Source passage
-*-*-

What Seeds and Nuts can Humans Eat to Get Protein? Vegetarian Diet & Healthy Eating


A high-protein diet doesn’t have to be high in meat. Plenty of vegetarian foods have high levels of protein, with many beans at the top of the list. Some nuts and seeds also are high in protein. They also have no cholesterol, which is only found in animals. Some nuts and seeds have relatively high amounts of fat. They are mainly considered good fats, but dieters probably still want to be aware of the fat content. Also, nut and seed protein is not a complete protein. It needs to be combined with grains or beans.

Here are the top five high-protein nuts and seeds, according to the U.S. Department of Agriculture nutrient database. The database uses the standard serving sizes and typical packaged styles. For example, oil-roasted and dry-roasted peanuts are measured, rather than raw peanuts.

-*-*-

Given data
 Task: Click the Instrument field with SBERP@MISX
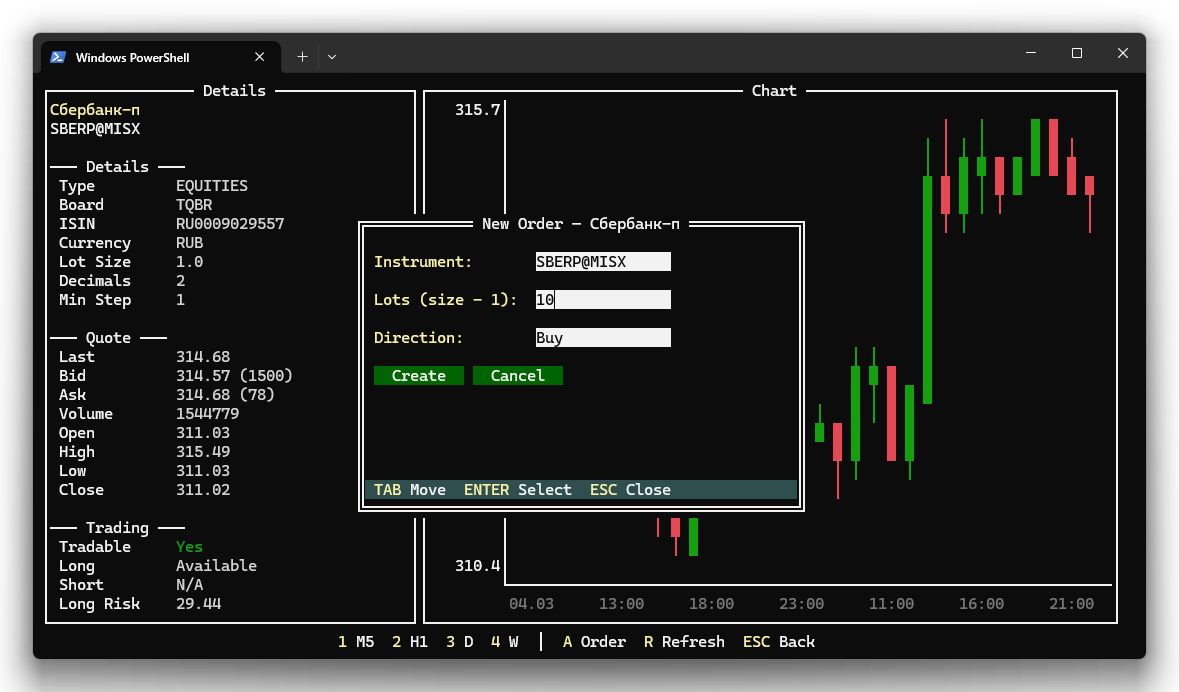(603, 262)
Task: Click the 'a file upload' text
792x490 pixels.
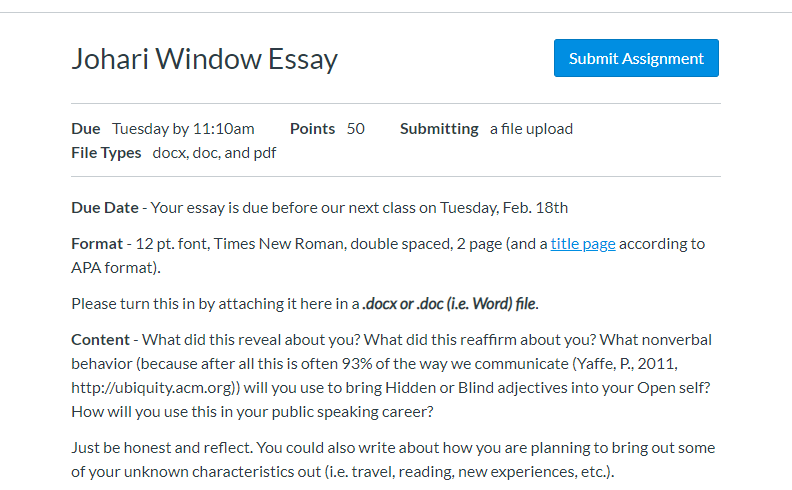Action: coord(531,129)
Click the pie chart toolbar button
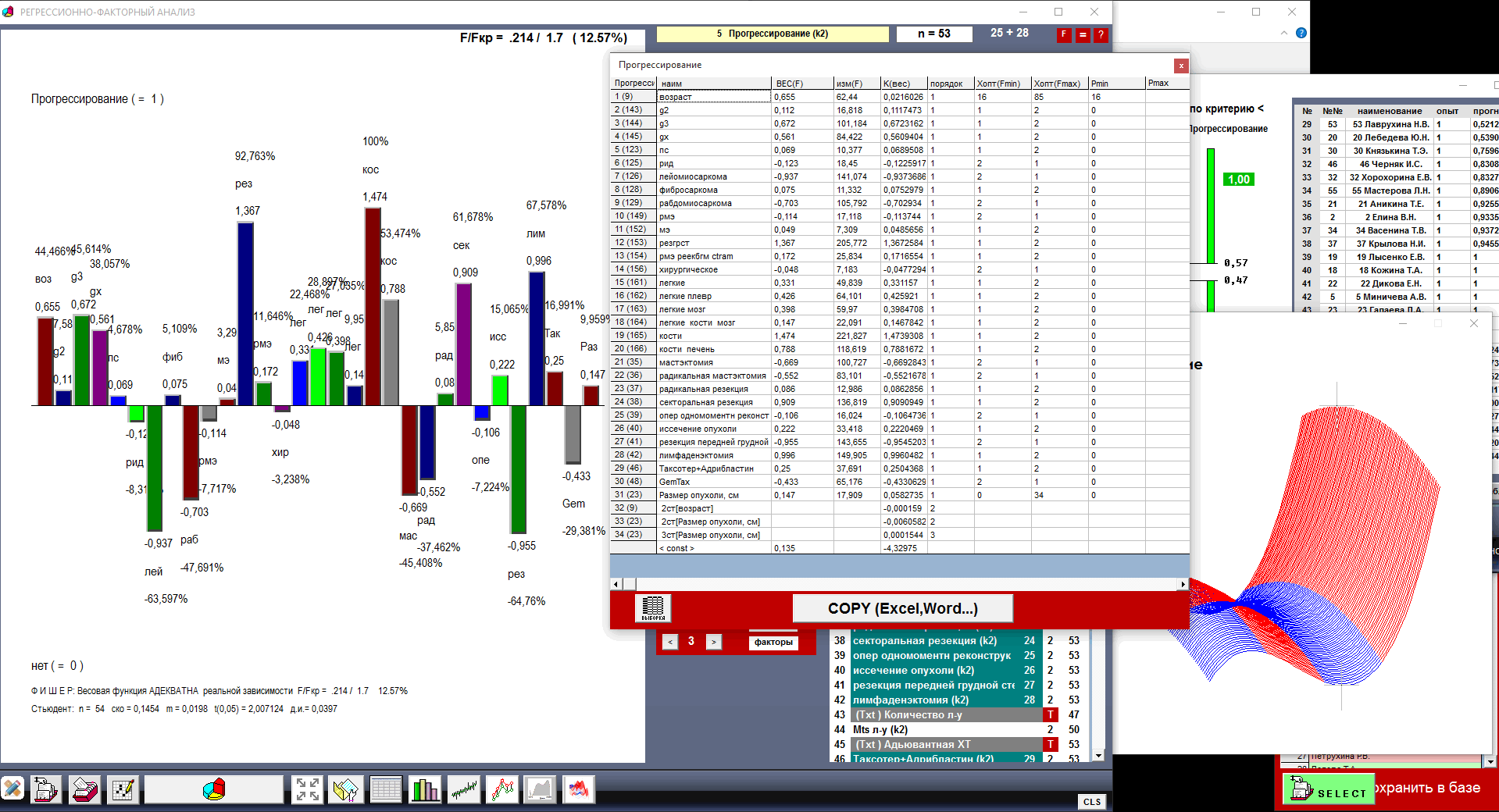The image size is (1499, 812). point(213,789)
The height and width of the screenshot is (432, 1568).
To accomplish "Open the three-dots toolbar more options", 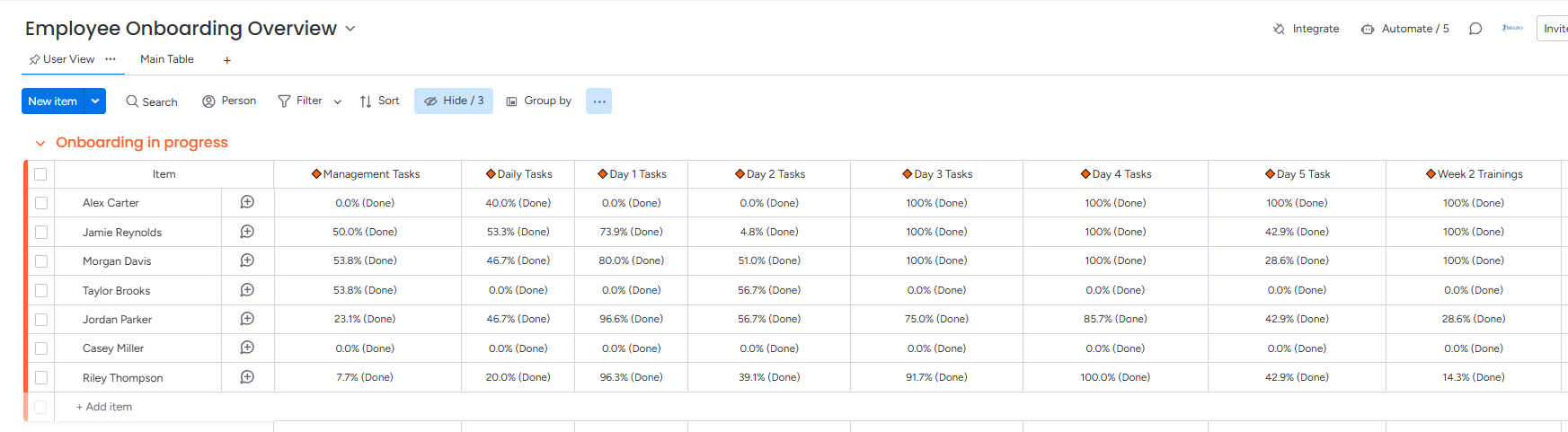I will tap(599, 101).
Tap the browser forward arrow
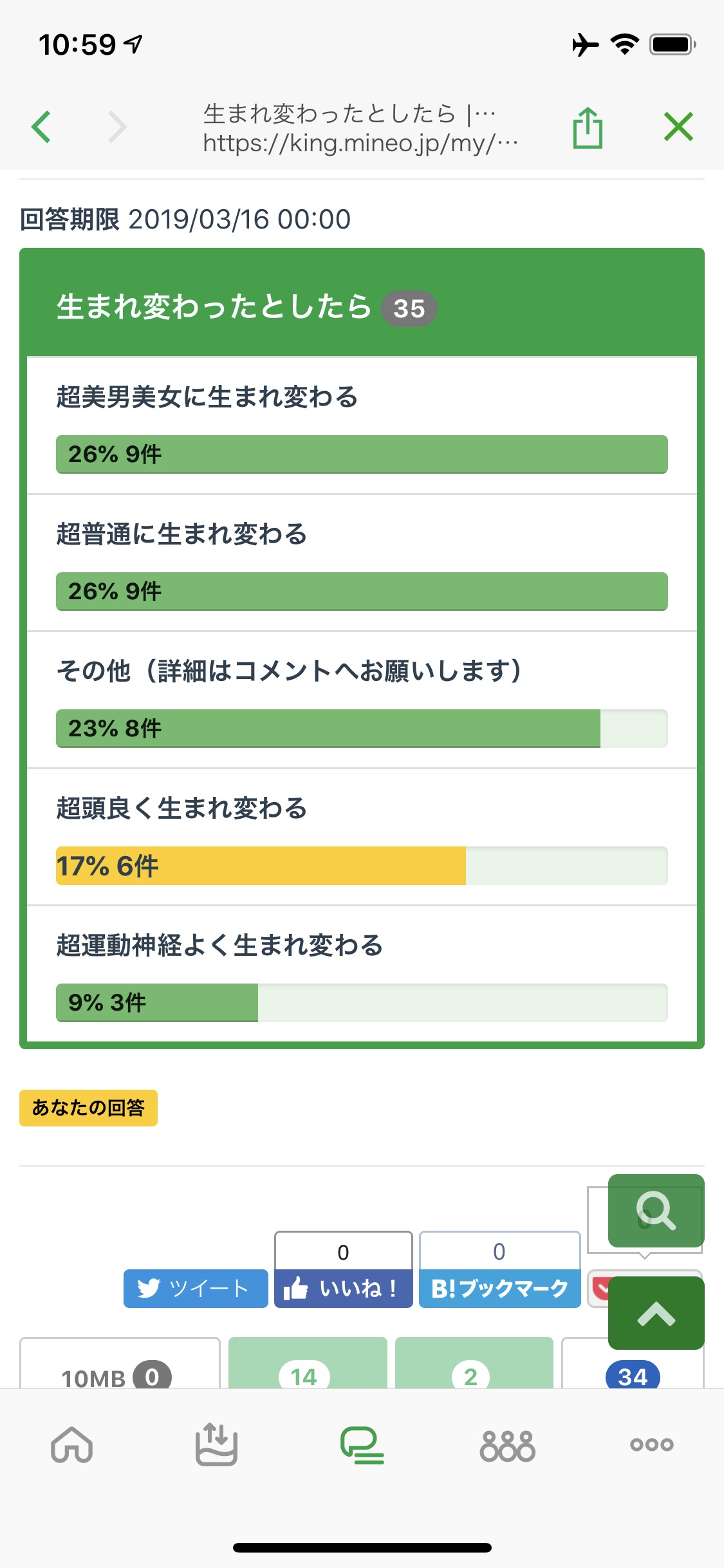724x1568 pixels. point(116,127)
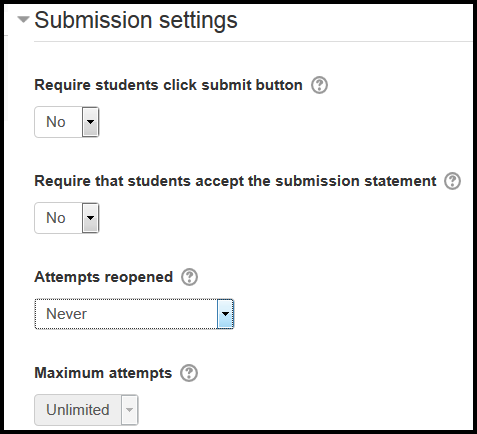Click the Maximum attempts label text
The image size is (477, 434).
[103, 373]
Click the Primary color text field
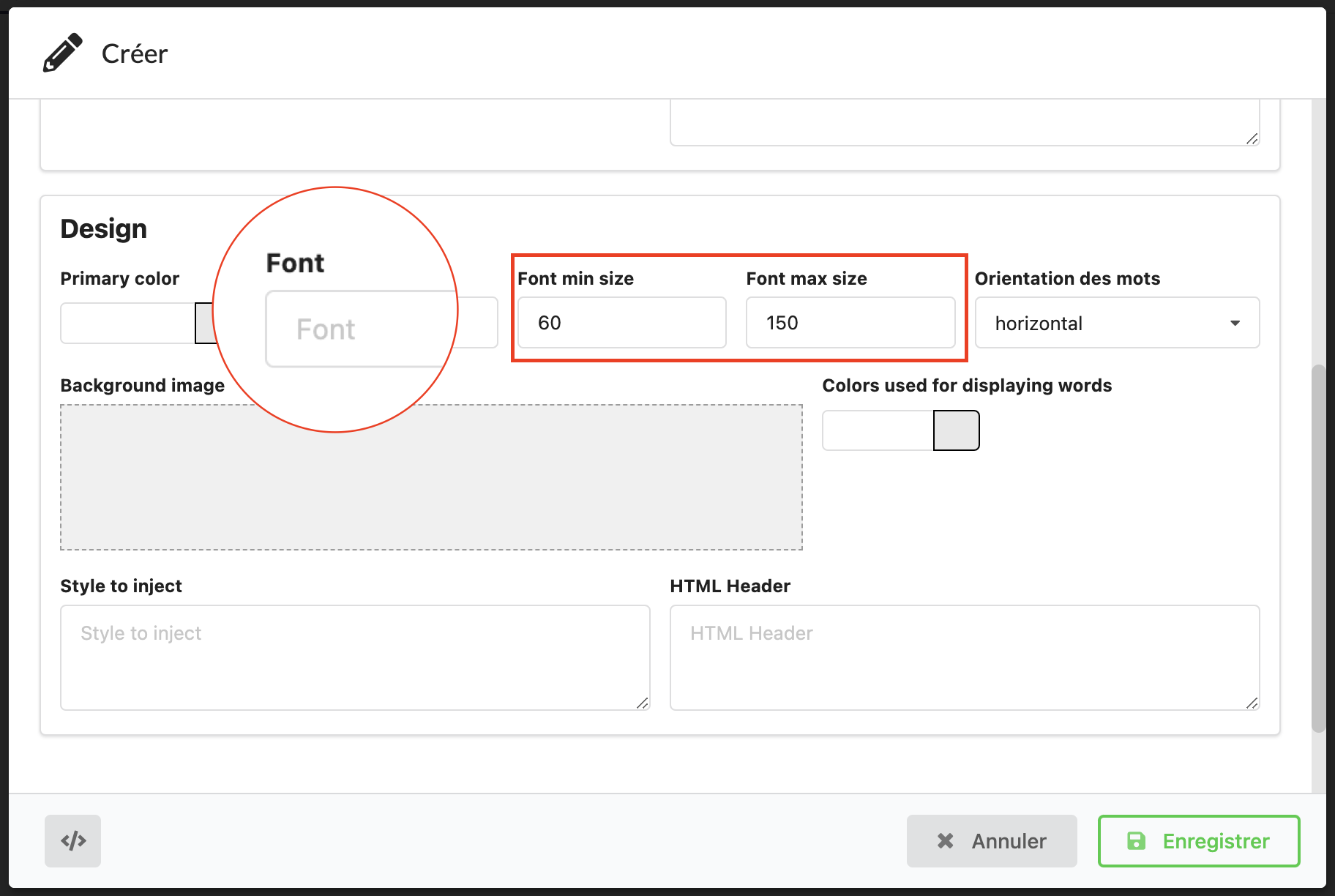The width and height of the screenshot is (1335, 896). (x=127, y=323)
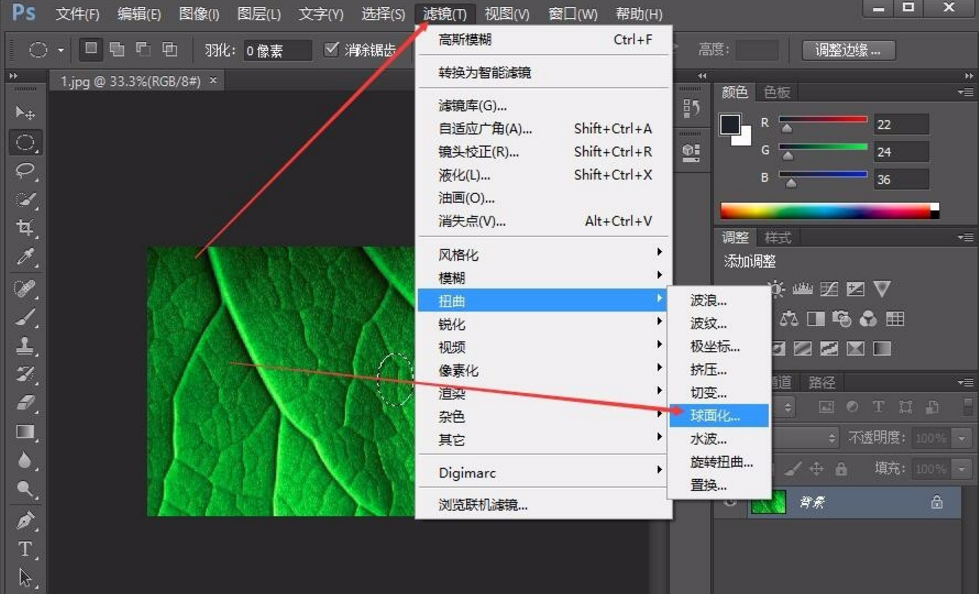Click the lock icon on the 背景 layer
The height and width of the screenshot is (594, 979).
pyautogui.click(x=937, y=503)
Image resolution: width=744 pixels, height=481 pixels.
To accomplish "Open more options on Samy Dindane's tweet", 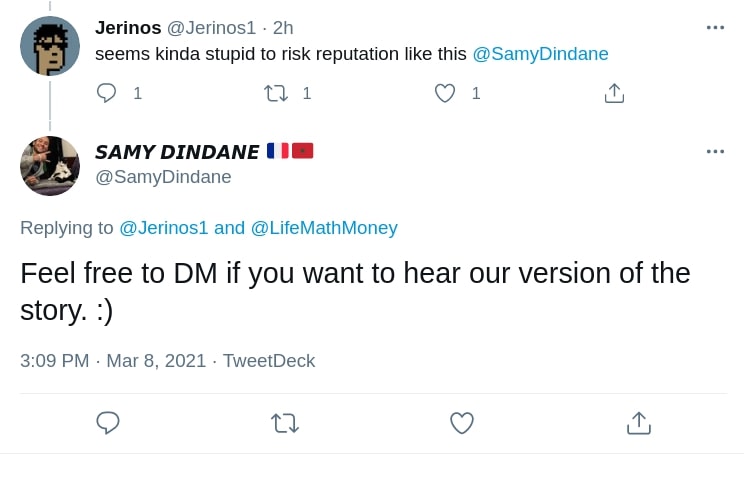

-*-*-

Work task 1
List every food or food group named in the passage on protein from nuts and seeds.
Work task 2
Reproduce the part of the passage on protein from nuts and seeds starting at "A high-protein diet" and ending at "grains or beans.".

Exercise response 1
meat, beans, nuts, seeds, grains, peanuts

Exercise response 2
A high-protein diet doesn’t have to be high in meat. Plenty of vegetarian foods have high levels of protein, with many beans at the top of the list. Some nuts and seeds also are high in protein. They also have no cholesterol, which is only found in animals. Some nuts and seeds have relatively high amounts of fat. They are mainly considered good fats, but dieters probably still want to be aware of the fat content. Also, nut and seed protein is not a complete protein. It needs to be combined with grains or beans.